┌─ Dataset excerpts
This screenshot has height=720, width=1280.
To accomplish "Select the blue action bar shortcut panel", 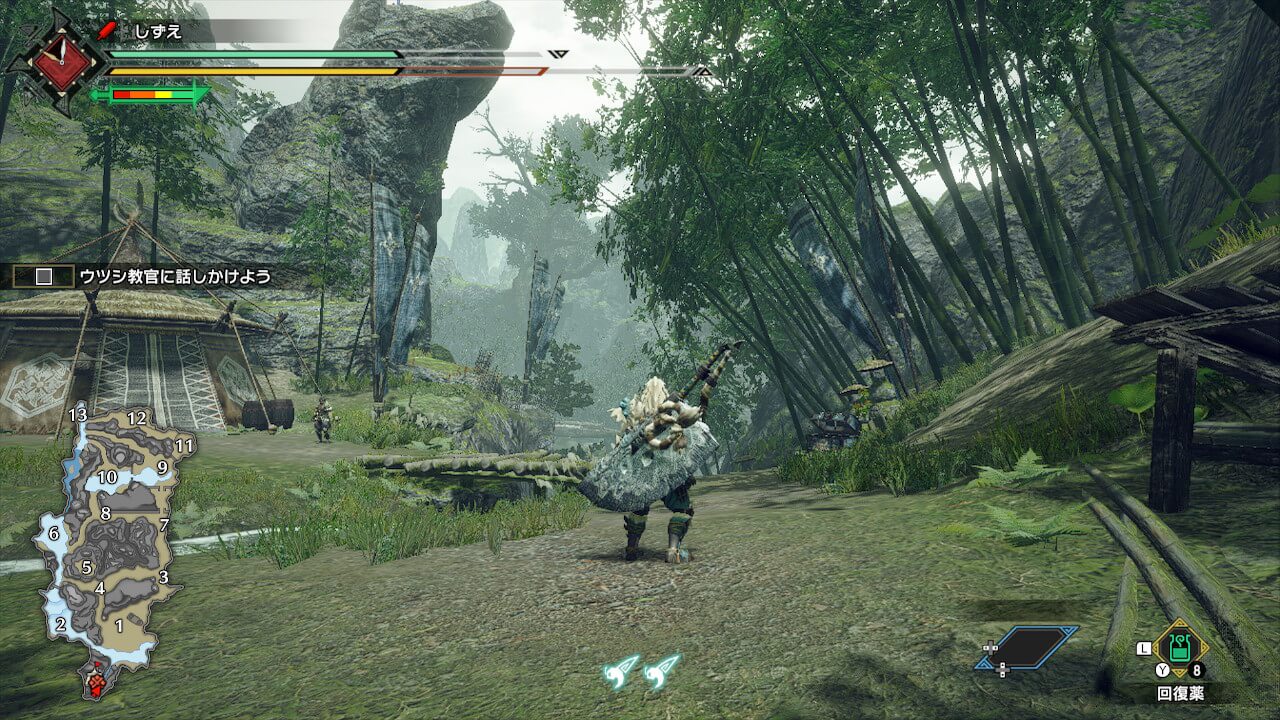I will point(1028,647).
└─
┌─ Dataset excerpts
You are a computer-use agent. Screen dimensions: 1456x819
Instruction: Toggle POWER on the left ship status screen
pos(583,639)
└─
→ **Problem description**
Pull out each line of the material above that contains the word "screenshot".

→ **Finished answer**
This screenshot has height=720, width=1280.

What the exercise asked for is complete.